忘却される印章
自転車に積む子落すな二月の陽
【作者】長田 蕗
昨日の『「オオサカジン」に掲載頂きました』というブログにいただいたコメントをご紹介いたします。
「素晴らしいですね、私は30歳を過ぎてから印章というものが手で彫られることを初めて知りその技術に感動したことが忘れられません。殆どの日本人がその素晴しさに気づいていないというのが現状だとは思いますが一人でも多くの後輩が集まることを祈念致します。私も趣味で彫ってみようかな?といい歳をして考えてしまいます。」
以下は、頂いたコメントへの私の返信です。
「コメントありがとうございます。
印章の正しい発信は、日本のデジタル化よりも遅れています。
いや、恣意的に技の発信はされてこなかったと思います。
技には優劣が出来ます。
手作業を優先すると、大量には生産できません。
印章が唯一無二でないと意味がないということや、それを維持するために職人道徳があり、厳しい修業があり、上手い下手が発生する、それはどんなに努力しても技能・・・数量的な技術では測りかねない結果として現れてきます。
そんなものを商売に出来ないとしたのが、職人以外のハンコ屋さんです。
商品の特殊性を隠して、何処で作ったものも同じ印章であり、早く安く安定した量を供給できる所を企業目線で貫いてきた結果だと思います。

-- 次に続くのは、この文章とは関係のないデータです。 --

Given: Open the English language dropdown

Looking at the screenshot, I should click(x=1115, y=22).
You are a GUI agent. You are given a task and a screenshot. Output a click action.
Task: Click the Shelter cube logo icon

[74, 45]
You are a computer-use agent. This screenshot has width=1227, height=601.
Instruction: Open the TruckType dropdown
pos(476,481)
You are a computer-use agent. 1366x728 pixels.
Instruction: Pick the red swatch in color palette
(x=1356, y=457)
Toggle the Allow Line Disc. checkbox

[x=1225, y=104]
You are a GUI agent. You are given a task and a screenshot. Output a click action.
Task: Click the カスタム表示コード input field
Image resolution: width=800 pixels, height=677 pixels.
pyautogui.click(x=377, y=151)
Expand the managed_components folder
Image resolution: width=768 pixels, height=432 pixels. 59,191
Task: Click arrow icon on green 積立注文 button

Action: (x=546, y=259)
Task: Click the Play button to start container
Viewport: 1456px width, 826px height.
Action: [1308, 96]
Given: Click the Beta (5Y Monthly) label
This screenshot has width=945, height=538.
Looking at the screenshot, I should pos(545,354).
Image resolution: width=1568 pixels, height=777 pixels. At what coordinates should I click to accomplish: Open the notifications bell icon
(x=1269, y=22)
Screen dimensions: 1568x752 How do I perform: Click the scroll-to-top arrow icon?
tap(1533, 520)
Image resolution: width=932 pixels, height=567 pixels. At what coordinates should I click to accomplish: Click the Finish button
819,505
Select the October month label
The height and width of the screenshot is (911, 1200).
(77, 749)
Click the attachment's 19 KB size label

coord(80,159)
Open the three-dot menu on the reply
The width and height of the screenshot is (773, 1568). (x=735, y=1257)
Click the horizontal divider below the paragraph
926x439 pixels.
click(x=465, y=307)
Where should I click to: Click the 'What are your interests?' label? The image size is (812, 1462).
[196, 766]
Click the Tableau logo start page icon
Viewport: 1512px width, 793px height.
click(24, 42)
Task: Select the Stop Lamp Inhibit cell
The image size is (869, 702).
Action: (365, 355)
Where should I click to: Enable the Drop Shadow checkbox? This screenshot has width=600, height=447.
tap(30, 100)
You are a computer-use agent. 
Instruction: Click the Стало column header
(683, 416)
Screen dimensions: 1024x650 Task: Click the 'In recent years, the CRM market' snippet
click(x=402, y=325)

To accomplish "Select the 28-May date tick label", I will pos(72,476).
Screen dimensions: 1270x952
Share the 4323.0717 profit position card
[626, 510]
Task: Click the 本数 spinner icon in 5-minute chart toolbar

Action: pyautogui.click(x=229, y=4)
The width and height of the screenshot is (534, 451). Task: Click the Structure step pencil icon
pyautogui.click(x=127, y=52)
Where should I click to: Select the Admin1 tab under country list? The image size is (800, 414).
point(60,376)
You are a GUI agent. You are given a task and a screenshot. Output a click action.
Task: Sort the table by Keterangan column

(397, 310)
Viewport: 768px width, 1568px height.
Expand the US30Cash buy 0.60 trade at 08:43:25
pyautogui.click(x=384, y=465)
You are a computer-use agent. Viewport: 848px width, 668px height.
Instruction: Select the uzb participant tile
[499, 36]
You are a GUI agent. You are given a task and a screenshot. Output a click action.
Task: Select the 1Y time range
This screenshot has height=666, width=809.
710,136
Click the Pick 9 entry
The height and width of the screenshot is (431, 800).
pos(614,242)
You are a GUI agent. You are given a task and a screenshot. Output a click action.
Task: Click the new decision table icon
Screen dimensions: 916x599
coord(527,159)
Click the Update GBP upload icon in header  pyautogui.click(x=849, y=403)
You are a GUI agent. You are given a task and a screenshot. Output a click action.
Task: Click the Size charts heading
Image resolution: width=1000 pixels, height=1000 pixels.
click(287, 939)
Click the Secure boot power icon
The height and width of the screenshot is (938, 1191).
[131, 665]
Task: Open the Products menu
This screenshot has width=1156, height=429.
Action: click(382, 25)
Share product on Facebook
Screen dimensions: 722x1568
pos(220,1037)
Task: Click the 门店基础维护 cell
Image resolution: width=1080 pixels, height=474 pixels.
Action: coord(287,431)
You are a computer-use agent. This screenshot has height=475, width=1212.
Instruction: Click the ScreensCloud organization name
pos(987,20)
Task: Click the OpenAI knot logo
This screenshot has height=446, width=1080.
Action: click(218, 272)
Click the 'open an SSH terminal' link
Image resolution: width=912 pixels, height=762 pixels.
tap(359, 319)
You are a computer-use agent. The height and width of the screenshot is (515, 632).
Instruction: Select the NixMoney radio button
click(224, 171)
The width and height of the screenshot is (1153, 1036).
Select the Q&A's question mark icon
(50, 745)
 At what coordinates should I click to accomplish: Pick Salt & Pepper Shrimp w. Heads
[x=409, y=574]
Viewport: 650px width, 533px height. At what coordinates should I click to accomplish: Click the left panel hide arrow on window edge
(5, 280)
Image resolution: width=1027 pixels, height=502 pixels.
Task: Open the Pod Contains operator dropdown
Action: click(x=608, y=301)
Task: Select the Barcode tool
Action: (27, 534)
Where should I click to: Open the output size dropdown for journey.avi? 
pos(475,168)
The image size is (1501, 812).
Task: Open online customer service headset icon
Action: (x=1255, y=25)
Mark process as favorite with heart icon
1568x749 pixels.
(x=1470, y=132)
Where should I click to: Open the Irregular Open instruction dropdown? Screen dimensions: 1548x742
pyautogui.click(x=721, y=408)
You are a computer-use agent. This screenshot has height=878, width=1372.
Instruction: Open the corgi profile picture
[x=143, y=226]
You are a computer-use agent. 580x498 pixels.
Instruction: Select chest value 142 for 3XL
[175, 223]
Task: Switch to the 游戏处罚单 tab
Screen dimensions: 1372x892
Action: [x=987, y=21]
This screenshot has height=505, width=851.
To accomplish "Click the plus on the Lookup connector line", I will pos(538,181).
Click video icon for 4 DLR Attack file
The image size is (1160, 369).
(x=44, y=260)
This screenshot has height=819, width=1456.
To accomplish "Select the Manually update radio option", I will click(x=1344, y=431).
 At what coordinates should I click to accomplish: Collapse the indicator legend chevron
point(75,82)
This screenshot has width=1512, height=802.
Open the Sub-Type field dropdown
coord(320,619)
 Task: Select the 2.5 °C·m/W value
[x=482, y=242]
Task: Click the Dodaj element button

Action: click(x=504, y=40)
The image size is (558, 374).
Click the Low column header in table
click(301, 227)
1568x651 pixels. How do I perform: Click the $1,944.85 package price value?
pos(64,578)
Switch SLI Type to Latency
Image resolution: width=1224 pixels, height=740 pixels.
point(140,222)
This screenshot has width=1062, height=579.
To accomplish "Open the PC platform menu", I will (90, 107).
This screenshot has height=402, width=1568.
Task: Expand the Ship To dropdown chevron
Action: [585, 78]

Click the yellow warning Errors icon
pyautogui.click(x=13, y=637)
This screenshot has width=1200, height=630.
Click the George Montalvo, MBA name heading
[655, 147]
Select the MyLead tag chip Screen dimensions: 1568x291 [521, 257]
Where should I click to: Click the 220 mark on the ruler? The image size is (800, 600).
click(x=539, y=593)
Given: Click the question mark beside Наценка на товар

この春からの多くの押印廃止は、デジタル化の為に仕方がない、国民の利便性を優先していたのでは、結論として印章は意識されなくなります。
また、こうも言えます・・・忘れ去られます。
コロナ禍で技術継承もきちんとできていません。
そういうなかで、私が出来る事は、私の技量を肥やし、さらに精進して、お客様が感動できる印章を作る続けることかなと、それしかできないし、そういう職人さんたちも、もう最後の仕事となり行くことと決意されていると存じます。」